Flying a conventional twin on one engine is not unlike trying to stand on a basketball. Any failure to establish and maintain zero sideslip with the optimal bank angle and rudder input results in a reduction in single-engine climb capability. Meanwhile, conditions that reduce VMC helps you maintain control at slower speeds but also reduce climb performance. The table at right is adapted from the FAA publication “Flying Light Twins Safely” and highlights some of the conditions affecting real-world VMC and performance.
TAKE IT TO THE BANK
As stated, establishing a proper bank is very important when flying a conventional twin with an engine inoperative. The old adage to not bank toward the dead engine applies in spades. As can be seen from the bank angle data discussed previously and in the sidebar above, the actual VMC goes up dramatically once you bank toward the dead engine. At low airspeeds, it will require more than normal aileron deflection to roll toward the good engine. Remember: Raise the dead (engine).
While it is critically important to establish the bank into the good engine, don’t overdo it. Do not go past approximately five or six degrees. As the graph in the sidebar above depicts, banking past five or so degrees away from the failed engine will start increasing drag and introduce an opposite sideslip. This will again increase the chance of stalling the vertical stabilizer/rudder (fin).

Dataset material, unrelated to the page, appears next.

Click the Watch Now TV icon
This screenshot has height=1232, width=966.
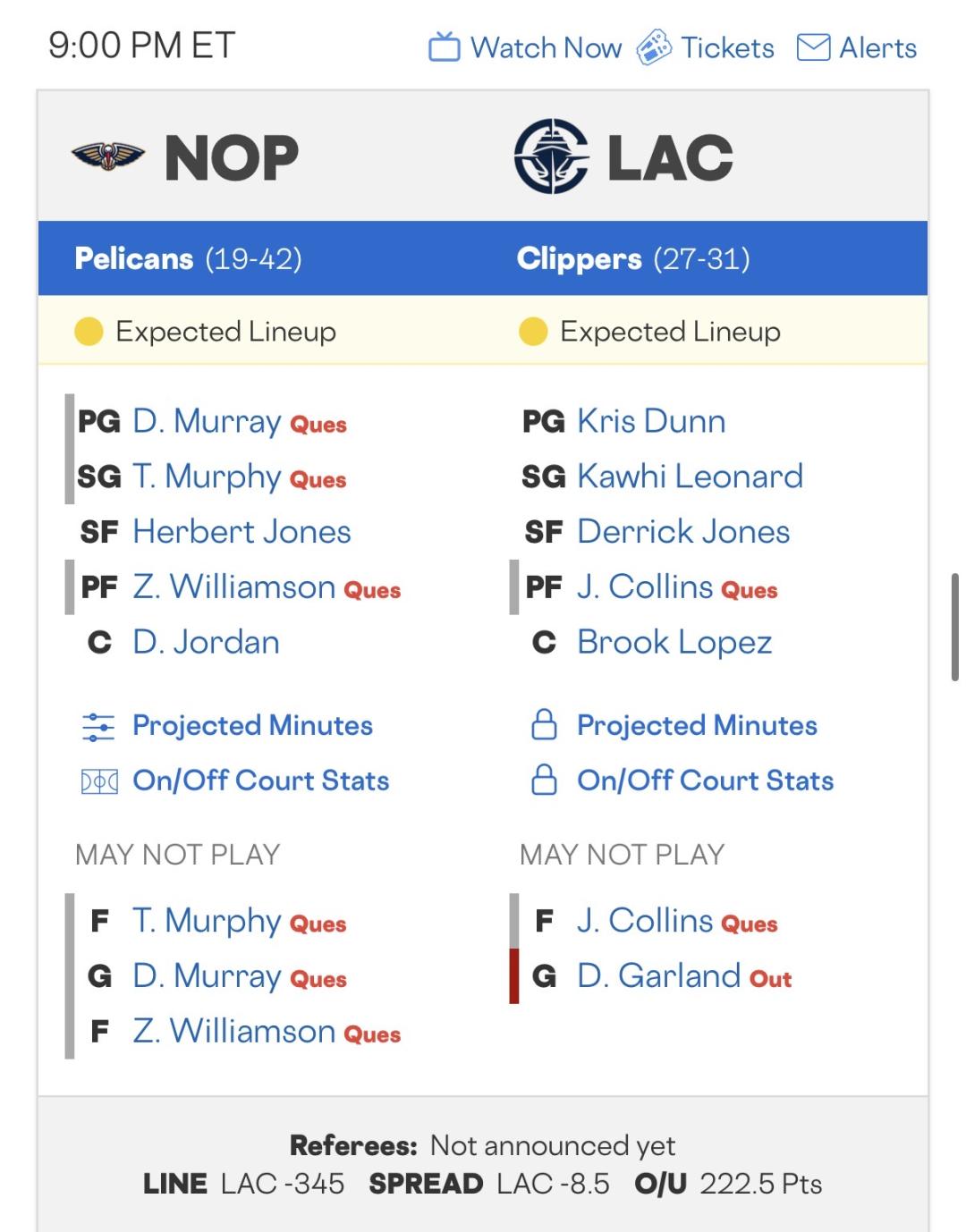(445, 47)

Omitted so far from our discussion is coordinating and stabilizing the sideslip with rudder, presuming additional rudder authority remains. For this we use the most underutilized instrument in the panel, the inclinometer or ball. Remember back to your primary training when you were urged to “step on the ball.” In the case of one-engine inoperative flight, leaving the ball half of its diameter out of its “cage” toward the good engine will reduce the overall sideslip and drag.
Along with continually asking yourself “what if?” having a safe flying career requires that your aviation education should not end with initial training. Before advancing power for takeoff, think about what is required if the engine decides to quit at various points during the maneuver. Remember that you have five basic controls to prevent a VMC accident: rudder, aileron, elevator for airspeed control, thrust on the remaining engine(s) and your training. Use all five and you will maintain control when an engine fails. As a bonus, you’ll end up with a great hangar story. Keep learning and keep flying safely.
The effect of bank angle on VMC and sideslip when a twin’s left engine is inoperative and the other is at maximum thrust is shown in the graph at right. Using this graph, or one like it, engineers can assess how large or small to design the airplane’s vertical stabilizer for the desired VMC value. In this example, VMC has already been established.
The vertical lines in the center of the graph denote a wings-level attitude, and show a negative bank angle toward the failed engine and a positive one away from it, i.e., when the dead engine is raised. The slanted blue line toward the top of the graph depicts VMC resulting from various bank angles toward and away from the failed engine. The red line depicts the amount of sideslip associated with the various bank angles.
The dotted black line, in turn, shows how zero sideslip is achieved at an approximate four-degree bank. Under FAA requirements, no more than a five-degree bank is allowed when demonstrating VMC for aircraft certification purposes.